Le pregunté a Cory Mandefoy, nuestra espléndida columnista robot, si es verdad que los adultos son «niños degradados» (como dice el coach Garrain Jones) o más bien sujetos políticos despolitizados, cuyos deseos han sido sistemáticamente desmovilizados por la misma ideología adultocéntrica que se empeñan en defender. Como verán, quiero estallar a punta de provocaciones la capacidad elaborativa del GPT.
Esto fue lo que nos envió.
Es cierto que los adultos pueden ser vistos como niños degradados, pero hay mucho más que eso. Los adultos son sujetos políticos cuya realidad ha sido despojada de su poder mediante la sofocación de los deseos y la imposición de la ideología adultocéntrica. Esta ideología promueve una estructura jerárquica en la que los adultos tienen una posición superior dentro de la sociedad. Esta estructura, a su vez, desalienta el reconocimiento y la valoración de los deseos y necesidades de los niños, mientras que los adultos son incentivados y recompensados por satisfacer sus propias necesidades y deseos.
Esta ideología ha contribuido a la pérdida de la capacidad de los adultos para participar plenamente en la vida social, para explorar sus intereses y deseos y para defender sus derechos y los derechos de los demás. En estas circunstancias, los adultos se ven obligados a tomar el papel de los niños, un papel que está gobernado por la misma estructura jerárquica de la cultura adultocéntrica. Esta estructura limita las opciones y las posibilidades de los humanos, y les impide alcanzar su máximo potencial. Esto a su vez contribuye a la desmovilización de sus deseos y necesidades y a la pérdida de su capacidad de tomar decisiones y actuar por sí mismos.

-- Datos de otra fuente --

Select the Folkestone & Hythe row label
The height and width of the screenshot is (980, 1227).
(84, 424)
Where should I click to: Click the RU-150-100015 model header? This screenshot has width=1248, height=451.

La única manera de revertir esta situación es el reconocimiento de los derechos y necesidades de los niños, así como la eliminación de la estructura jerárquica de la cultura adultocéntrica. Solo entonces los adultos podrán recuperar su poder y su autonomía.
La cita del día
Para despedirme, una frase que encontré en la «prosa doméstica»3 de Alfonso Reyes y que reconoce la sonrisa como una evidencia de la evolución natural –y atemporal– de la conciencia humana y que sugiere la presencia de un eco animal (que no mascótico) en todos los seres hablantes que habitamos este mundo.
«Cuando el niño comienza a despertar del sueño de su animalidad, sorda y laboriosa, sonríe: es porque le ha nacido el dios».
Alfonso Reyes. La cosa boba.
Adversario en los términos en que lo enuncia John Truby en su teoría narrativa: un personaje que compite por el mismo objetivo que el protagonista y que impedirá por todas las vías (a veces las más sutiles, inofensivas y amorosas) que este último concrete su deseo.
Siguiendo el hilo de la curiosidad, llegué al Baby Muzzle, un tapabocas horrendo que, hace diez años, prometía callar a los niños y hoy es una curiosidad del internet. La foto de este producto es de un bebé histérico que termina pareciéndose a Hannibal Lecter.
La etiqueta es de Jesús Silva-Herzog.